En el vestuario antes de subir al podio, Smith y Carlos encararon a Norman y le avisaron lo que
iban a hacer. El australiano venía de una familia de “salvos” (así llamaban en su país a los
voluntarios del Ejército de Salvación). Cuando Smith y Carlos le preguntaron si creía en los
derechos civiles y en la igualdad ante Dios, contestó: “Creo que todo hombre tiene derecho a beber
la misma agua. Creo en lo que creen ustedes”. Y a continuación señaló el distintivo del OPCR y
preguntó si tenían uno para él. Otro atleta norteamericano le dio el suyo. Smith y Carlos se
preguntaban de dónde había salido ese blanquito que pensaba más en lo que estaban por hacer
que en su medalla de plata. En el revuelo descubrieron que se les había perdido un par de
guantes. “Que cada uno use uno”, sugirió con practicidad Norman. Desde el podio no pudieron
apreciar del todo lo que pasaba en las tribunas: el estadio entero en silencio cuando, con los
primeros compases del himno, Smith y Carlos alzaron su puño enguantado.

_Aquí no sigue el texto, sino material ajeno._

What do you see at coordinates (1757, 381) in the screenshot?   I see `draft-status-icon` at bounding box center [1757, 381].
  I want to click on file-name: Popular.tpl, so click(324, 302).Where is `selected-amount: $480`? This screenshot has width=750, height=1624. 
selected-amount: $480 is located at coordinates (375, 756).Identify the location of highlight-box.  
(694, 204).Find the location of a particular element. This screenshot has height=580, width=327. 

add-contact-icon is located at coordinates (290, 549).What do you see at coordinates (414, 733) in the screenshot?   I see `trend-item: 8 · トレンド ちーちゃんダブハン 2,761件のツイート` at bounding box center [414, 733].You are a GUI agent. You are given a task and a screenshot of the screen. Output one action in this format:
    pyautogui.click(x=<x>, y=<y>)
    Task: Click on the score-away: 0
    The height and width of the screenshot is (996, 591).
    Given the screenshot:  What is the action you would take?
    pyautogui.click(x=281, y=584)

Ambos fueron desafectados y expulsados de la Villa Olímpica en cuanto bajaron del podio (al atleta
que le dio el distintivo a Norman también lo suspendieron). Apenas volvieron a casa empezaron los
problemas. Uno de ellos terminó lavando autos en Texas, el otro cargando bolsas en el puerto de
Nueva York. Les escribían insultos en la puerta de sus casas, cada noche sonaba el teléfono con
amenazas anónimas. Debieron pasar más de diez años hasta que pudieron volver al mundo del
atletismo, ya como entrenadores, y después como portavoces de la igualdad en el deporte.

Para Norman fue peor. En Australia, las minorías raciales sufrían una forma más silenciosa pero
igual de cruel de discriminación (en el censo nacional de 1968 se contaron las ovejas pero no los
aborígenes). Expresar apoyo a la equidad racial fue condenarse al ostracismo. No sólo se le hizo
difícil seguir corriendo; tampoco conseguía quién le diera trabajo. Repetidas veces lo invitaron a
pedir perdón por el episodio de México, pero él se negó, y siguió entrenando por las suyas y
logrando tiempos superiores a sus rivales. En los cuatro años siguientes batió trece veces la marca
de calificación en los 200 metros para ir a las Olimpíadas de Munich en 1972, pero no lo
convocaron al equipo nacional y, por primera vez en la historia de los Juegos, Australia no tuvo
sprinter en las finales de 100 y 200 metros. Norman intentó dedicarse al fútbol australiano
profesional pero una lesión en el tendón de Aquiles lo puso al borde de perder la pierna por
gangrena. Se hizo adicto a los calmantes que le recetaban, luego alcohólico, luego se recuperó y
empezó a militar en el sindicalismo y trabajar en una carnicería. Usaba su medalla olímpica para
trabar la puerta de su departamento.

Cuando se anunció que Australia organizaría los Juegos en el 2000, se ilusionó con que lo
incluyeran en los festejos. Los organizadores de Sydney invitaron a todos los medallistas olímpicos
australianos a desfilar el día de la inauguración, pero a Norman no sólo lo excluyeron del desfile: ni
siquiera le mandaron entradas para ir al estadio. Era el mejor velocista de la historia australiana
pero no existía. Incluso en la estatua que se había erigido en el campus de San José, California,
conmemorando aquel podio de México 68, el segundo lugar estaba vacío.

Murió sin que nadie le pidiera perdón, el 9 de octubre de 2006. Los ya sexagenarios Smith y Carlos
viajaron hasta Melbourne y llevaron el féretro en el funeral. La banda que acompañaba el cortejo
tocaba “Carrozas de fuego”. El sobrino de Norman, Matt, había hecho un documental sobre su tío:
no consiguió financiación en su país, pero logró terminarla igual. Después de colarla en el circuito
de festivales y cosechar media docena de premios, el Comité Olímpico declaró el 9 de octubre Día
Mundial del Atletismo. La marca de 20.07 sigue sin ser superada en Australia hasta el día de hoy.
Ningún otro record en el atletismo mundial ha durado tanto.